I pull back slightly, so that my hands are now on Charlie's hips and we're face to face.
"Who does he think he is? What the actual fuck!" I can't help but exclaim.
What.the.actual.fuck.

"Char, you know I love you and I want to be with you. And that means I want to be with you forever, not just until someone 'better' comes along. There is no one better, you are the only one for me." I try to comfort him. I hate what this guy has done to Charlie.

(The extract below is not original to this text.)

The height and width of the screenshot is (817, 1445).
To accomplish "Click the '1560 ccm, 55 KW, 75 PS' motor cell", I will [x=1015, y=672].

He's come so far with his confidence and mental health but it's idiots like this that end up undoing the progress already made.

I'm so angry at this guy, I don't even know what to do, or say.
"Can you maybe tell me what exactly he said?" I query.
"I don't want to put it on you" Charlie says, like he doesn't want to burden me with this. But anything that hurts Charlie, hurts me anyway.
"Charlie, I'm here for you. I need you to know the truth, and if you tell me what Aaron said, I will prove to you that none of it is true!"

Charlie begins to recite the conversation he had with Aaron 15 minutes prior. With each word he says, it breaks my heart more and more. I can't believe how people can be so terrible.

After Charlie has finished talking, I have tears streaming down my face, and a lump in my throat.
"I need to show you something" is all that I can manage to say. But it's enough.

I get up and walk to the other side of our bed, and pull out a storage container from beneath. It's full of our old diaries. I quickly flick through them, finding all the ones I need Charlie to see.